Kylie Jenner jest najmłodszą z rodu Kardashian-Jenner. Mimo młodego wieku zyskała ogromną popularność i rozpoznawalność dzięki swojej firmie kosmetycznej, która znana jest na całym świecie. Kylie często wypowiadała się, że sukces firmy zawdzięcza tylko swojej ciężkiej pracy, zapominając przy tym, że popularność dało jej już samo nazwisko. W biznesie nieustannie pomagała jej mama Kris, która uzyskiwała 10 procent od każdej umowy Kylie Cosmetics. Niestety teraz czekają ich trudne chwile, bo po ostatniej sytuacji, bardzo ucierpiał wizerunek firmy.
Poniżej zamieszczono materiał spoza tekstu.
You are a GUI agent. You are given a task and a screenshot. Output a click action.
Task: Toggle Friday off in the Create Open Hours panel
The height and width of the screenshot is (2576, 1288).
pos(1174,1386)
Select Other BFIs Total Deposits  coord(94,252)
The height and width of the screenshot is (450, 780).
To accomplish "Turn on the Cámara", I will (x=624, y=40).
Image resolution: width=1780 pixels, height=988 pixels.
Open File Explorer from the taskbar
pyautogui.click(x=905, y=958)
Jak podaje portal "The Sun" wszystko zaczęło się od pojawienia się Kylie w rankingu Forbesa - najbogatszych kobiet pracujących samodzielnie. Niestety później okazało się, że firma Kylie Cosmetics nie do końca była tak samodzielnie prowadzona - jak wielokrotnie powtarzała to Kylie Jenner. Prawdopodobnie dane finansowe firmy zostały sfałszowane. 22-latka miała oficjalnie zarobić 300 milionów dolarów na sprzedaży kosmetyków.. W rzeczywistości przychód był niemal trzy razy mniejszy i wyniósł 125 milionów. Całą prawdę wyjawił ten sam magazyn, który zamieścił Kylie w owym zestawieniu. Poskutkowało to tym, że firma Jenner została usunięta z rankingu Forbesa, a firmie Kylie Cosmetics grozi poważny proces.
Sytuację nie tylko przeżywa Kylie, ale również jaj mama Kris.
Kris i Kylie bardzo się obawiają, że ta afera zaszkodzi ich markom i spowoduje kłopoty z rządem. Boją się też o reputację całej rodziny - powiedział informator "The Sun".
Następnie dodał, że obie najbardziej obawiają się strat finansowych, których w tym przypadku nie da się uniknąć.
Kris, która dostaje 10 procent od każdej umowy Kylie Cosmetics, jest spanikowana. Kylie nie odbiera od niej telefonów, bo nie wie, czy może jej ufać. Kris boi się, że córka ją zwolni, więc atmosfera jest naprawdę napięta - dodaje.
Przypomnijmy, że firma Kylie Cosmetics zyskała największą popularność dzięki kosmetykom, które powodują, że każdy może wyglądać jak córki najsławniejszego klanu na świecie.